Just don't let him be the kid in the class that ask questions or has a comment about EVERY SINGLE SOLITARY thing the teacher says.

my six year old came home from kindergarten the first week and told us all the things her teacher had spelled wrong. like docter.
she didn't tell her teacher, though, because she didn't want to make her feel bad. so at least i have a sympathetic know-it-all. and it doesn't go away, it gets worse. :)

Funny from beginning to end! I couldn't put it down! A real mouse-clicker!

(trying to sound like a blog critic)

OK, that was really funny. I loved it. You have a gift, my dear.

(tag you're it)

S beat me to it, but I'm going to say it anyway: "Don't you DARE curb that know-it-all-ishness." If his classmates don't do it, his wife will. But it's the mom's job to keep him confident that he's the smartest man in the universe. Because he is.

And oh, Aves. Nothing like a knee-hug from a tiny imp, huh?

It really is the little things.

After spending many hours working in my son's kindergarten class I've learned a lot. Literally! Some of the kids are learning more than I ever did about the solar system. One day, a particularly intelligent child answered a question out of turn because he couldn't contain himself. I told him that he needed to wait for the child I was calling on to answer if they could. The kid responded "Yes, but I know everything" At least he wasn't taught that he was Japanese.

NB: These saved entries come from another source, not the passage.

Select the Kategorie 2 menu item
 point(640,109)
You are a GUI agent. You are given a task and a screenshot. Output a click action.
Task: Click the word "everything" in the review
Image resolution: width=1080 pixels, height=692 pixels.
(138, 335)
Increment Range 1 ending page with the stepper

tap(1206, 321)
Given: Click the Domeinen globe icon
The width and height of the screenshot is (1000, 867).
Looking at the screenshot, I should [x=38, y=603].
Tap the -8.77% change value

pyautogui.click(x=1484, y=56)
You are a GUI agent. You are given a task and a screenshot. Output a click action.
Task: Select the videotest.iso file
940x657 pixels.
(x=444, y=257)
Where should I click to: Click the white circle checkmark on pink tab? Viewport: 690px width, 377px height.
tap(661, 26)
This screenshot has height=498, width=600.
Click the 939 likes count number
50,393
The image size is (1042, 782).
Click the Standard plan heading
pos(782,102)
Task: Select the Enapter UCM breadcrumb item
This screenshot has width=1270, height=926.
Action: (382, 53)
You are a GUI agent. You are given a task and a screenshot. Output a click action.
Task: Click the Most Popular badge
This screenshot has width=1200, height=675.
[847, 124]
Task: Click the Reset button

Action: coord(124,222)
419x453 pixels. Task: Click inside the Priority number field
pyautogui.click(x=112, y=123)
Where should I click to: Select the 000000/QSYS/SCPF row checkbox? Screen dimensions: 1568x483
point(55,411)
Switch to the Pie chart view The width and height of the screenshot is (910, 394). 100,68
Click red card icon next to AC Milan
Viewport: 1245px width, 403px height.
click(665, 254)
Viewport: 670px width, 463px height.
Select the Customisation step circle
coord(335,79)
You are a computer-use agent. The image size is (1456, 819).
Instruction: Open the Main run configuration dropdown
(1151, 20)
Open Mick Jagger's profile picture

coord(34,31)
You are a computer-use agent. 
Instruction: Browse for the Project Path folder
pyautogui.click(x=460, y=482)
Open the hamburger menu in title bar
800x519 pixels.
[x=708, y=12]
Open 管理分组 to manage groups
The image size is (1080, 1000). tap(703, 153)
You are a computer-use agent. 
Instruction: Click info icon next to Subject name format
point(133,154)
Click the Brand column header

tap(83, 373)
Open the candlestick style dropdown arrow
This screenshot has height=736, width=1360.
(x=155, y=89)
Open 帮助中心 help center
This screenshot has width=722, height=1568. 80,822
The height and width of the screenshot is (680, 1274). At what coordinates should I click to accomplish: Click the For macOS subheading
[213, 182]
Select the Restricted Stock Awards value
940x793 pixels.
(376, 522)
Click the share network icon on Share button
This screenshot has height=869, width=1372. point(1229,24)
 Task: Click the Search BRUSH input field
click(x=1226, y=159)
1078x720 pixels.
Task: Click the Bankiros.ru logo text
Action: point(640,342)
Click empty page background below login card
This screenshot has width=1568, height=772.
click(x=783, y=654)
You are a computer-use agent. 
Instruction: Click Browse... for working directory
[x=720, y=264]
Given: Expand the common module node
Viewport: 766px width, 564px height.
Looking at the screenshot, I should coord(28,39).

SO.......speaking of numbers and Ben...we had a funny convo with him at dinner last night. We were talking about going #2...yes...we talk about those things at the dinner table. BOYS! BOYS! BOYS! NE WAYZ Brayden says something about having to go #2 and Benja pipes right up.....oh ya weLL i have to go #12. lol. lol. lol. Jacob and I could not control our laughter and Brayden and Brax just look at us and each other and almost simultaneously say, WHAT is #12? LOL!!!

Just how old ARE your children? From the pictures, they look really young. Are they geniuses?

And there's my proof!
Amy, I laughed so hard at that story. It's exactly what I'm talking about. Obsessed with numbers AND having a "better answer".
Maybe #12 is just a really good #2.

Carrot, yes they are, as is Angela.

#12 cracked me up too. It just sounds really painful.

Carrot, I think eating chicken broth from a can is actually one of the criterion to be in Mensa.

"What does m-o-r-t-g-a-hey stop you didn't let me finishing reading, stop the car!".
Oh man, are you writing that book Angela? You owe it to humanity

Carrot: Yes, I can -under oath- say those kids are geniuses! And it's not only because of the red hair, no.

I just woke up from a dream in which I was commenting on your blog. It was so inspiring.

I agree with those above: It is a mother's job to build up and praise. There will be plenty of opportunities for reality checks later in life. Conversely, there is a reason that boys like that are only granted one mother in this life. We wouldn't want to encourage it TOO much, you know.

When my kids' know-it-all blisters start flaring up, I try to encourage it with the stipulation that they think of the effect on others' feelings their words might have. Then we get "arguments" -

5: SPIDERMAN HAS FOURTEEN WEB BLASTERS!
6: IT IS A GREAT IDEA BUT ACTUALLY FIFTEEN!
5: WELL I AM GOING TO BE TALLER THAN YOU WHEN I GROW UP!
6: IT'S NICE THAT YOU THINK THAT!

Yes, the all-caps was necessary. They yell EVERYTHING!